%%
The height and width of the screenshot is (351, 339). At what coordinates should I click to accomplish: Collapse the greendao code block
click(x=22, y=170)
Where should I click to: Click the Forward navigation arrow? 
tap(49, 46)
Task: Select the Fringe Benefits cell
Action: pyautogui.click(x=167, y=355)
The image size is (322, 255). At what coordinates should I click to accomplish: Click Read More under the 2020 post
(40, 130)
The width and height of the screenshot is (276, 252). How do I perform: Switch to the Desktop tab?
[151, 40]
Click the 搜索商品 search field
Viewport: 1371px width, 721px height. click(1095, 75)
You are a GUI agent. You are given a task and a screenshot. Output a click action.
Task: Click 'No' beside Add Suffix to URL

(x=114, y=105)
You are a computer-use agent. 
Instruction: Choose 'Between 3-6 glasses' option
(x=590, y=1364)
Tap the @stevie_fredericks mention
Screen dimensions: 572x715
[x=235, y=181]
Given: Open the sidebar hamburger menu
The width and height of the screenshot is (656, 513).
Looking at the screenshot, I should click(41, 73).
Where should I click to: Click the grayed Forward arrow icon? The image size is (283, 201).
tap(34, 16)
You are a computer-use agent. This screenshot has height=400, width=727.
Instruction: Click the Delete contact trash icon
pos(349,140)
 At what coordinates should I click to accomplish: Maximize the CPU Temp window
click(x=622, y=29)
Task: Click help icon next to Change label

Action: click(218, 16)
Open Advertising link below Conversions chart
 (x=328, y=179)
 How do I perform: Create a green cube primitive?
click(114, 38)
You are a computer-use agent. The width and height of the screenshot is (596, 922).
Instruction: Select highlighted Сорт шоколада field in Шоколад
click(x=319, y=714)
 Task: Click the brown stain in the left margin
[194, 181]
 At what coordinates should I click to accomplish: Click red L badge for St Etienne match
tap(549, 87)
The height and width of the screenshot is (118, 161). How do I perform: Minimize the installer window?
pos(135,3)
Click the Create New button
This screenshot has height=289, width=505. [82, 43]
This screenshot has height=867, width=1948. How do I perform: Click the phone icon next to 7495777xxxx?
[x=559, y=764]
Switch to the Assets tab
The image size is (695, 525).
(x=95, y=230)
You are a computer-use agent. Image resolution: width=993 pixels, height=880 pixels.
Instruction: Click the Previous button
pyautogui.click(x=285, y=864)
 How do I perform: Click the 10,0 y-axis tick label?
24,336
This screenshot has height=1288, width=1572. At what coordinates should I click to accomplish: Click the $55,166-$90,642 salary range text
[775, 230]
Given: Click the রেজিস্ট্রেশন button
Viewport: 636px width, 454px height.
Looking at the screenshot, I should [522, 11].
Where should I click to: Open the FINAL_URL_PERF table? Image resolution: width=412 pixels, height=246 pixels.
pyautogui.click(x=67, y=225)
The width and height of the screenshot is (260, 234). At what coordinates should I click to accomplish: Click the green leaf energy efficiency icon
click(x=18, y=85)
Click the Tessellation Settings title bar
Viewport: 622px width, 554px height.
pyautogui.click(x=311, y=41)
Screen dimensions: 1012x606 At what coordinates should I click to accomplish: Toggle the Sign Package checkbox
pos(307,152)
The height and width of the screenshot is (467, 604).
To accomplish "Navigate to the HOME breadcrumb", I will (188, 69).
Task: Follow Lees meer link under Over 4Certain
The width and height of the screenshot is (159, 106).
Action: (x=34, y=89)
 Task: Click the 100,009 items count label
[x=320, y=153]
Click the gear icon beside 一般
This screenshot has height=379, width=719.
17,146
%%
The listing above should be returned in full, exactly as shown.

The height and width of the screenshot is (351, 339). At what coordinates should I click to accomplish: Collapse the greendao code block
click(x=22, y=170)
Where should I click to: Click the Forward navigation arrow? 
tap(49, 46)
Task: Select the Fringe Benefits cell
Action: pyautogui.click(x=167, y=355)
The image size is (322, 255). At what coordinates should I click to accomplish: Click Read More under the 2020 post
(40, 130)
The width and height of the screenshot is (276, 252). How do I perform: Switch to the Desktop tab?
[151, 40]
Click the 搜索商品 search field
Viewport: 1371px width, 721px height. click(1095, 75)
You are a GUI agent. You are given a task and a screenshot. Output a click action.
Task: Click 'No' beside Add Suffix to URL

(x=114, y=105)
You are a computer-use agent. 
Instruction: Choose 'Between 3-6 glasses' option
(x=590, y=1364)
Tap the @stevie_fredericks mention
Screen dimensions: 572x715
[x=235, y=181]
Given: Open the sidebar hamburger menu
The width and height of the screenshot is (656, 513).
Looking at the screenshot, I should click(41, 73).
Where should I click to: Click the grayed Forward arrow icon? The image size is (283, 201).
tap(34, 16)
You are a computer-use agent. This screenshot has height=400, width=727.
Instruction: Click the Delete contact trash icon
pos(349,140)
 At what coordinates should I click to accomplish: Maximize the CPU Temp window
click(x=622, y=29)
Task: Click help icon next to Change label

Action: click(218, 16)
Open Advertising link below Conversions chart
 (x=328, y=179)
 How do I perform: Create a green cube primitive?
click(114, 38)
You are a computer-use agent. The width and height of the screenshot is (596, 922).
Instruction: Select highlighted Сорт шоколада field in Шоколад
click(x=319, y=714)
 Task: Click the brown stain in the left margin
[194, 181]
 At what coordinates should I click to accomplish: Click red L badge for St Etienne match
tap(549, 87)
The height and width of the screenshot is (118, 161). How do I perform: Minimize the installer window?
pos(135,3)
Click the Create New button
This screenshot has height=289, width=505. [82, 43]
This screenshot has height=867, width=1948. How do I perform: Click the phone icon next to 7495777xxxx?
[x=559, y=764]
Switch to the Assets tab
The image size is (695, 525).
(x=95, y=230)
You are a computer-use agent. Image resolution: width=993 pixels, height=880 pixels.
Instruction: Click the Previous button
pyautogui.click(x=285, y=864)
 How do I perform: Click the 10,0 y-axis tick label?
24,336
This screenshot has height=1288, width=1572. At what coordinates should I click to accomplish: Click the $55,166-$90,642 salary range text
[775, 230]
Given: Click the রেজিস্ট্রেশন button
Viewport: 636px width, 454px height.
Looking at the screenshot, I should [522, 11].
Where should I click to: Open the FINAL_URL_PERF table? Image resolution: width=412 pixels, height=246 pixels.
pyautogui.click(x=67, y=225)
The width and height of the screenshot is (260, 234). At what coordinates should I click to accomplish: Click the green leaf energy efficiency icon
click(x=18, y=85)
Click the Tessellation Settings title bar
Viewport: 622px width, 554px height.
pyautogui.click(x=311, y=41)
Screen dimensions: 1012x606 At what coordinates should I click to accomplish: Toggle the Sign Package checkbox
pos(307,152)
The height and width of the screenshot is (467, 604).
To accomplish "Navigate to the HOME breadcrumb", I will (188, 69).
Task: Follow Lees meer link under Over 4Certain
The width and height of the screenshot is (159, 106).
Action: (x=34, y=89)
 Task: Click the 100,009 items count label
[x=320, y=153]
Click the gear icon beside 一般
This screenshot has height=379, width=719.
17,146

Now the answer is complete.